Tonight, after work, I got to go have pie…with my boyfriend! And he even realizes that I refer to him as that. Which makes it totally more awesome, and makes me sound like a teenager. And I’m okay with all of that.
I’m 29 and I have a boyfriend. My first boyfriend. I’ve never actually been in an official relationship before, so this is all really new to me. Which explains the fact that apparently I’ve been smiling a lot and giggling about the dumbest stuff on a pretty regular basis. I’ve never actually gotten to use the words “boyfriend” “girlfriend” in any relation to my personage before. It’s new, and really kind of wonderful.

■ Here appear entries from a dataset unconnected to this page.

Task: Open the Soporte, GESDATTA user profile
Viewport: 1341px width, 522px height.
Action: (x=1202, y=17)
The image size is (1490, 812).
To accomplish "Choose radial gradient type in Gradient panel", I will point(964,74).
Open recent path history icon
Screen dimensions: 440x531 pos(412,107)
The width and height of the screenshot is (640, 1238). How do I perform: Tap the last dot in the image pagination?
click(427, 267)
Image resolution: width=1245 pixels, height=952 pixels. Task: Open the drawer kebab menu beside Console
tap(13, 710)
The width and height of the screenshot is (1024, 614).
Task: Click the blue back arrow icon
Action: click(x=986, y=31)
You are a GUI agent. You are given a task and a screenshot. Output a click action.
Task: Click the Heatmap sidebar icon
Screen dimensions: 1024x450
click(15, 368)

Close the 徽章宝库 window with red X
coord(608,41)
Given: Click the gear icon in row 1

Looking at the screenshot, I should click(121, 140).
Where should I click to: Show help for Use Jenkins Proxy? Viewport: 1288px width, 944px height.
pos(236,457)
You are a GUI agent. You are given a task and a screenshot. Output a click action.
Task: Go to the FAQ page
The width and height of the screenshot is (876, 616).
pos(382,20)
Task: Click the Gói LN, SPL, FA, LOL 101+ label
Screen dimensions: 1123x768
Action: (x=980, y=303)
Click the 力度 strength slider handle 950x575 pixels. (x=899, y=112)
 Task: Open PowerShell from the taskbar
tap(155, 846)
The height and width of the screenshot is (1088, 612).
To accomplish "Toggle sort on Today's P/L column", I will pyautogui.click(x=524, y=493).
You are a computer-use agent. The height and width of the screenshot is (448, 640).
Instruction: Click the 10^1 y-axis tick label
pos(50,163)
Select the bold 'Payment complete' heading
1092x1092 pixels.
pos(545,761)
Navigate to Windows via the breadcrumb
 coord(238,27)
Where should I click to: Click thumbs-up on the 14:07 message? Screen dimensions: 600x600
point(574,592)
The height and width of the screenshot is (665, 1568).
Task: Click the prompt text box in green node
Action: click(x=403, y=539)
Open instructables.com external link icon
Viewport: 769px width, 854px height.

You know what I’m really enjoying? The communication. There are no games. He knows that I had a freak-out moment last Thursday, and that didn’t freak him out. (Which is good.) He doesn’t talk down to me, and he listens to me. Even to my disgusting work stories.
About that freak-out last Thursday. I have a fear of being happy, and I tend to sabotage any possibilities of happiness. Yeah, it’s as messed up as it sounds. I fear that if I am happy, it will all go away immediately, and I’ll be left devastated. I’ve had plenty of experiences to back up this fear. Which makes it really hard to get beyond. Last Thursday, I found my brain playing the game of “Yeah, you’re happy now, but just wait, it’s all going to be gone so very, very soon.” I ended up talking this out via text with my “sister” (she’s my sister, just not by blood). I related to her my fear that I was going to sabotage this. As I was venting out my feelings a thought occurred to me. Is God still God, still in control, and still good, if I do get hurt again? I thought on this for a long while, and finally acknowledged that the answer is “yes”. This led to the thought, “I am the daughter of the most high King, and He wants good things for me.” All the leading I’ve received from Him leads me to believe that this relationship really is of Him and really is a good thing. Ever since I acknowledged to myself that I really do believe that God wants good things for me, I’ve had complete peace about this relationship. And I’m not even worrying that much that I might do something to ruin it.
So, I’m going to enjoy getting to say that I’m a girlfriend (even though, I really have no idea how one goes about being a girlfriend), and I’m going to do my best to live in the present. Enjoy the time I get to spend with this man, and be patient. God’s timing is perfect, and I’m going to enjoy being happy and at peace.